En el altar, el sacerdote reza el segundo Evangelio.
Y
cuando Cristóbal supone que ya nada puede acontecer, que está colmado
su estupor, un personaje aparece delante del establo. Es un hombre muy
hermoso, muy viril, de barba rubia. Lleva un magnífico traje negro,
sobre el cual fulguran el blancor del cuello de encajes y el metal de la
espada.
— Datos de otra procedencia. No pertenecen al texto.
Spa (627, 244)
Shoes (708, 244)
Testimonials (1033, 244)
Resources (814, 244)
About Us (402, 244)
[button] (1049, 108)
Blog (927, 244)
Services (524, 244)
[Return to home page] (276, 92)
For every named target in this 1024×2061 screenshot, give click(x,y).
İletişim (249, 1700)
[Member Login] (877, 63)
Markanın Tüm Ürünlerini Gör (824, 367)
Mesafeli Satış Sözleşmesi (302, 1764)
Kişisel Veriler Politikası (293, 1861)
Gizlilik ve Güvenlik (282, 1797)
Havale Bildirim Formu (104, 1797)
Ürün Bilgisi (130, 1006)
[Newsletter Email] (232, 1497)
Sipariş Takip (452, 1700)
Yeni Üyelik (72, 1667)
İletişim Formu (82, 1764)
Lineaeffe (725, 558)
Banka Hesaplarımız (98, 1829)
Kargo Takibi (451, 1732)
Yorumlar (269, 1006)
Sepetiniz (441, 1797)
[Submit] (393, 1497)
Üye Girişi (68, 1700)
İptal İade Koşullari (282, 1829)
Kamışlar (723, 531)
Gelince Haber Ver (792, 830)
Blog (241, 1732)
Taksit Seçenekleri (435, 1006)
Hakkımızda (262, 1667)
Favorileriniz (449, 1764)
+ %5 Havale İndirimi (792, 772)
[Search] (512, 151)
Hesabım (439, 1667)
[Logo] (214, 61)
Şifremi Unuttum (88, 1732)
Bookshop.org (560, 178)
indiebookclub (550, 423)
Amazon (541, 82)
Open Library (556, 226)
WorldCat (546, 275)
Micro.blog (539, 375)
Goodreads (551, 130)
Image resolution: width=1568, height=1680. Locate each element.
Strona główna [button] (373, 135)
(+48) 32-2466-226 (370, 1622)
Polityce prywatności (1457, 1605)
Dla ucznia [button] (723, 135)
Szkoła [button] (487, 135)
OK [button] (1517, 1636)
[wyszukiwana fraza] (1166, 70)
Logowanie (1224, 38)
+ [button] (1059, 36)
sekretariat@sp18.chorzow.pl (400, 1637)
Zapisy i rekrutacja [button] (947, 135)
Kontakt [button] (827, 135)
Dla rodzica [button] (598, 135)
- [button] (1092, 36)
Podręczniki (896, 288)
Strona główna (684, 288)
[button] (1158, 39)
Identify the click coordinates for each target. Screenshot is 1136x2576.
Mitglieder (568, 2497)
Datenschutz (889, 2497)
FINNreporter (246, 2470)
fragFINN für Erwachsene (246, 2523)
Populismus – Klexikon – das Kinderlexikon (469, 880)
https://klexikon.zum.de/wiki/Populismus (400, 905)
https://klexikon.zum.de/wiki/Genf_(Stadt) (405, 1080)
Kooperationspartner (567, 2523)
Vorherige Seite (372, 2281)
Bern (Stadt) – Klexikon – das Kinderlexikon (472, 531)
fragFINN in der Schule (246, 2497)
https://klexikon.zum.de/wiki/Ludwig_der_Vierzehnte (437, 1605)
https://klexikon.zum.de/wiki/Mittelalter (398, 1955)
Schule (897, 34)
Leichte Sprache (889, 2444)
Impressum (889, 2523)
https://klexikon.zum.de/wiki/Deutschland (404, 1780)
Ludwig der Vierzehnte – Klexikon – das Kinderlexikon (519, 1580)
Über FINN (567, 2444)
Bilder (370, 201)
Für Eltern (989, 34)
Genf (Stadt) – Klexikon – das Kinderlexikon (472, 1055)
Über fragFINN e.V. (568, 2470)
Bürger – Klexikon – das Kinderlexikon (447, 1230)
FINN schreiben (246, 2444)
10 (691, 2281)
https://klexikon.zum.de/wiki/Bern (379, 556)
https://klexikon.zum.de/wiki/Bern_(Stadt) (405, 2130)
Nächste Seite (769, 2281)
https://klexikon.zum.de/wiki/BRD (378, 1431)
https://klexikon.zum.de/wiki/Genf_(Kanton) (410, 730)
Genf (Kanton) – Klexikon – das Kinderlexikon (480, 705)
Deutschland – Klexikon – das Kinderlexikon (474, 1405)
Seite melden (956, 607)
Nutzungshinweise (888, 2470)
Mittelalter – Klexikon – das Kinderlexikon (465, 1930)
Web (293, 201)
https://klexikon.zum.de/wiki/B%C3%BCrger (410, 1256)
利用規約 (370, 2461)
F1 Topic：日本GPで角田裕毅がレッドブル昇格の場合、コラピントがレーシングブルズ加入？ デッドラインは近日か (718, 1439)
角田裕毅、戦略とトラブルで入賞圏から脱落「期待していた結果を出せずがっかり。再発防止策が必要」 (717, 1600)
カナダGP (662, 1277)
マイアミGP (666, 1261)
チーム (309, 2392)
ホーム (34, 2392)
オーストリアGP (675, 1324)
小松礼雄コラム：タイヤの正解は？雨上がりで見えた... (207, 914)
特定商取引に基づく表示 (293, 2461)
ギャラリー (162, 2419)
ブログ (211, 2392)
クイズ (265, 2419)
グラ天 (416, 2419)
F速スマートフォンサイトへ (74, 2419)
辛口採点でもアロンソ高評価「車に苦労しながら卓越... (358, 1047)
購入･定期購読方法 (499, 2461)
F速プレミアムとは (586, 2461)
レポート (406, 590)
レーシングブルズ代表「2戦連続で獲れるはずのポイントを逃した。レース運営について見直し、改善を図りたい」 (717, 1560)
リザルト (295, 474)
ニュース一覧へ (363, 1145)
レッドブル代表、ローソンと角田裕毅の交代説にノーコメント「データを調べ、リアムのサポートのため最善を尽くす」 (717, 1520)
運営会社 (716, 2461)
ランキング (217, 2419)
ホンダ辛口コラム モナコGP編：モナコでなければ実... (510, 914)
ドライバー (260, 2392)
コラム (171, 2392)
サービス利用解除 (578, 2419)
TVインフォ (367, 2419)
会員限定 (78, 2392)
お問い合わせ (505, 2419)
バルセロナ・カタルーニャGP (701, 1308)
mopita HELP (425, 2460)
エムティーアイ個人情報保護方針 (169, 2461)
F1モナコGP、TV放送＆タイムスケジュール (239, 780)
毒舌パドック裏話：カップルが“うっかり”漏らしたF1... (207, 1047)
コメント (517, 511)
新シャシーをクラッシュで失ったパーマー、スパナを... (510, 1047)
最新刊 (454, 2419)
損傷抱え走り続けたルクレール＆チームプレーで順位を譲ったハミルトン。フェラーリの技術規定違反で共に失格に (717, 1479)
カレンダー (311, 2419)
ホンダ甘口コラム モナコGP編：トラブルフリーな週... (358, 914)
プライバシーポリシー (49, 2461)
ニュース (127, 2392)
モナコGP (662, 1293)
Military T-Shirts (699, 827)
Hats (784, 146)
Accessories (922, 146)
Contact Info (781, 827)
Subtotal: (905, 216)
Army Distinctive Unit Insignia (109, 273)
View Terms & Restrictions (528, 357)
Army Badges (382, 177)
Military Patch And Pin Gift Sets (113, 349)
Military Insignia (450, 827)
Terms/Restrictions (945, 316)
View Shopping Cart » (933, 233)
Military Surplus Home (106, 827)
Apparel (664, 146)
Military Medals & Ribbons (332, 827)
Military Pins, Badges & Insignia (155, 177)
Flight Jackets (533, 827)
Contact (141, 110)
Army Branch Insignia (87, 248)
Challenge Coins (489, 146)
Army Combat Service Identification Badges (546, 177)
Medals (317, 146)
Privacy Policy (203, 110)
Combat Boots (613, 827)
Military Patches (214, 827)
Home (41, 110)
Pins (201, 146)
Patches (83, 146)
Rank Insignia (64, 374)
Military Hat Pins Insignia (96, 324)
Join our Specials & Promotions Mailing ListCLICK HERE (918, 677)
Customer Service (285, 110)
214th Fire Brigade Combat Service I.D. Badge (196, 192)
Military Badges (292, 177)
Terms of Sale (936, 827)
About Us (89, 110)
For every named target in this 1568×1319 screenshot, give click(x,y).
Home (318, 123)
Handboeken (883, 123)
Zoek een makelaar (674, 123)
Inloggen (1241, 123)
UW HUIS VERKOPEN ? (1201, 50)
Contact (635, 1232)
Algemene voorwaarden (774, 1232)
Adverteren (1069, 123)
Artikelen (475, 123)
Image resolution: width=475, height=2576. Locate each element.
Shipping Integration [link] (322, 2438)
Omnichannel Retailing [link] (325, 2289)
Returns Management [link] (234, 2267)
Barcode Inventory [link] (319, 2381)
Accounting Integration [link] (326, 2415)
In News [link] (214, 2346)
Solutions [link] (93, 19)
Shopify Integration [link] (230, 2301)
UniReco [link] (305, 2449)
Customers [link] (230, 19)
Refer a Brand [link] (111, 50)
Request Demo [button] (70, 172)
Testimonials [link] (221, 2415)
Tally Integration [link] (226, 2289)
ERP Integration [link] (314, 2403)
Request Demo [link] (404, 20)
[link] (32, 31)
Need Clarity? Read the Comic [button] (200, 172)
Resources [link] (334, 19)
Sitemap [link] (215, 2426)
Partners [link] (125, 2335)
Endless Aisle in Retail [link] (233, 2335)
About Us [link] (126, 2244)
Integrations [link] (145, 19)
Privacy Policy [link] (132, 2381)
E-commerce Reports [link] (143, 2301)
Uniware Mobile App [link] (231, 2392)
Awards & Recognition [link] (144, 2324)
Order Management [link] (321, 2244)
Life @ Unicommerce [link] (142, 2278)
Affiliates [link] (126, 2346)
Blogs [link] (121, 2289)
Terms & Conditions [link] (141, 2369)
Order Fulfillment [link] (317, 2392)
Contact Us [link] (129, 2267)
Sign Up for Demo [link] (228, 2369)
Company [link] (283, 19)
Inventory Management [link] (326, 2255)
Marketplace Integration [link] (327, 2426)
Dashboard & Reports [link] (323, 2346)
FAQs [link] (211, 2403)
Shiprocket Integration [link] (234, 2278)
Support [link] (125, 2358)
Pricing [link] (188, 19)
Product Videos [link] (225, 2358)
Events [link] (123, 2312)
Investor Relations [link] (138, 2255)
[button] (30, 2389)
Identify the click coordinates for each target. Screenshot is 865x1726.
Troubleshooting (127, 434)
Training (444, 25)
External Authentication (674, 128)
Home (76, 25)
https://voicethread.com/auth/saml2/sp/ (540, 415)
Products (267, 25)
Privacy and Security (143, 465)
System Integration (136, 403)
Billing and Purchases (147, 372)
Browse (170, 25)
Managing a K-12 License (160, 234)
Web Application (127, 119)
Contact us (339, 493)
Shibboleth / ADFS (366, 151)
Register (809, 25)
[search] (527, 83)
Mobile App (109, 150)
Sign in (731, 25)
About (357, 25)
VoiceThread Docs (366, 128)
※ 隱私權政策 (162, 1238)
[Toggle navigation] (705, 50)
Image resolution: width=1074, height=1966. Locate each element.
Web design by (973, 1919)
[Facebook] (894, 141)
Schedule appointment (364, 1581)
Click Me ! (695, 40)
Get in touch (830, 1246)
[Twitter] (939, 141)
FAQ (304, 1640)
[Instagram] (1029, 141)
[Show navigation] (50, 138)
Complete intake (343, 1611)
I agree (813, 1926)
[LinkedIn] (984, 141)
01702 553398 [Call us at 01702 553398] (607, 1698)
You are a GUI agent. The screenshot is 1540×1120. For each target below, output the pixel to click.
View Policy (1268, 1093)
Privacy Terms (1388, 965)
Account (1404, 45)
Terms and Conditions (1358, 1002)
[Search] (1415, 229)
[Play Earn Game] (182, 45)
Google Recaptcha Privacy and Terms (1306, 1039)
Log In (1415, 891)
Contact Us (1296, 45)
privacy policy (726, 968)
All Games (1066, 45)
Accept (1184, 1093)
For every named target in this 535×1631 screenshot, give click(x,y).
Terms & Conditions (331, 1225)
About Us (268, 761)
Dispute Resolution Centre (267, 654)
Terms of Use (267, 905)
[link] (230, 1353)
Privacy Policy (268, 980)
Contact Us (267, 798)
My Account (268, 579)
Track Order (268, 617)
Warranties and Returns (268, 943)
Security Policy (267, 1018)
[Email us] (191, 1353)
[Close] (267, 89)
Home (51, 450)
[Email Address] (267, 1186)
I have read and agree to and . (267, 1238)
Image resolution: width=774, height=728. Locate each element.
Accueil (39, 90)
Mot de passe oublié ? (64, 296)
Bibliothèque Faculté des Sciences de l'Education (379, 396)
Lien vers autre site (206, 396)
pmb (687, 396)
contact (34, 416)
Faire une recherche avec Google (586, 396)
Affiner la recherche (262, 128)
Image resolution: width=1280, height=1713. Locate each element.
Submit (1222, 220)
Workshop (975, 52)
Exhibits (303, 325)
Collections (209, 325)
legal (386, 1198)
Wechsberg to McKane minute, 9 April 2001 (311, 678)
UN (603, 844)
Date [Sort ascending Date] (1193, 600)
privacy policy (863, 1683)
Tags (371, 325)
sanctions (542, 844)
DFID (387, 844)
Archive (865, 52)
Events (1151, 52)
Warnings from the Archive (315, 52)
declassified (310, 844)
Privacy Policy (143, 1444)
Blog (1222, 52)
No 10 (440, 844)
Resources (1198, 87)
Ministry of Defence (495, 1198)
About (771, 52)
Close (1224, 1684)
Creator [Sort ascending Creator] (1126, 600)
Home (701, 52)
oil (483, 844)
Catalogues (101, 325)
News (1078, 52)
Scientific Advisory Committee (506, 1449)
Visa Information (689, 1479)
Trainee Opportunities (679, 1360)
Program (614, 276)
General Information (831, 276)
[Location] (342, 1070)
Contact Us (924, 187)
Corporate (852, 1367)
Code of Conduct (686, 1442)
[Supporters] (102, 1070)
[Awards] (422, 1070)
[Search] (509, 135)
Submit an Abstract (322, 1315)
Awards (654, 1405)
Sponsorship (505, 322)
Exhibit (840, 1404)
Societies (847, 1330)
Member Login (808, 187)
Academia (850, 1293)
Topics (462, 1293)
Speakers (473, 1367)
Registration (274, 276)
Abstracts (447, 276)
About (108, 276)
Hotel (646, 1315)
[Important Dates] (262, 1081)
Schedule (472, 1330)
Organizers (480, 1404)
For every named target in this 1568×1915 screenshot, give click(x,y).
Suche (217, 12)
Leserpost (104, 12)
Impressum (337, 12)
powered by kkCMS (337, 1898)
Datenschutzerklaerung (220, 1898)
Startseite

Se quita el sombrero de alas majestuosas, hace una reverencia y
de hinojos adora a Dios. Cabrillea el terciopelo, evocador de festines,
de vasos de cristal, de orfebrerías, de terrazas de mármol rosado.
Junto a la mirra y los cofres, Rubens deja un pincel.
Las
voces apagadas, indecisas, crecen en coro. Cristóbal se esfuerza por
comprenderlas, mientras todo ese mundo milagroso vibra y espejea en
torno del Niño.
Entonces
la Madre se vuelve hacia el azorado mozuelo y hace un imperceptible
ademán, como invitándolo a sumarse a quienes rinden culto al que nació
en Belén.
Cristóbal
escala con mil penurias el labrado facistol, pues el Niño está muy
alto. Palpa, entre sus dedos, los dedos aristocráticos del gran señor
que fue el último en llegar y que le ayuda a izarse para que pose los
labios en los pies de Jesús. Como no tiene otra ofrenda, vacila y coloca
su plumerillo al lado del pincel y de los tesoros.
Y
cuando, de un salto peligroso, el sordomudo desciende a su apostadero
de barandal, los murmullos cesan, como si el mundo hubiera muerto
súbitamente. El tapiz del corsario ha recobrado su primitiva traza.
Apenas ondulan sus pliegues acuáticos cuando el aire lo sacude con tenue
estremecimiento.
Cristóbal
recoge el plumero y los trapos. Se acaricia las yemas y la boca.
Quisiera contar lo que ha visto y oído, pero no le obedece la lengua. Ha
regresado a su amurallada soledad donde el asombro se levanta como una
lámpara deslumbrante que transforma todo, para siempre.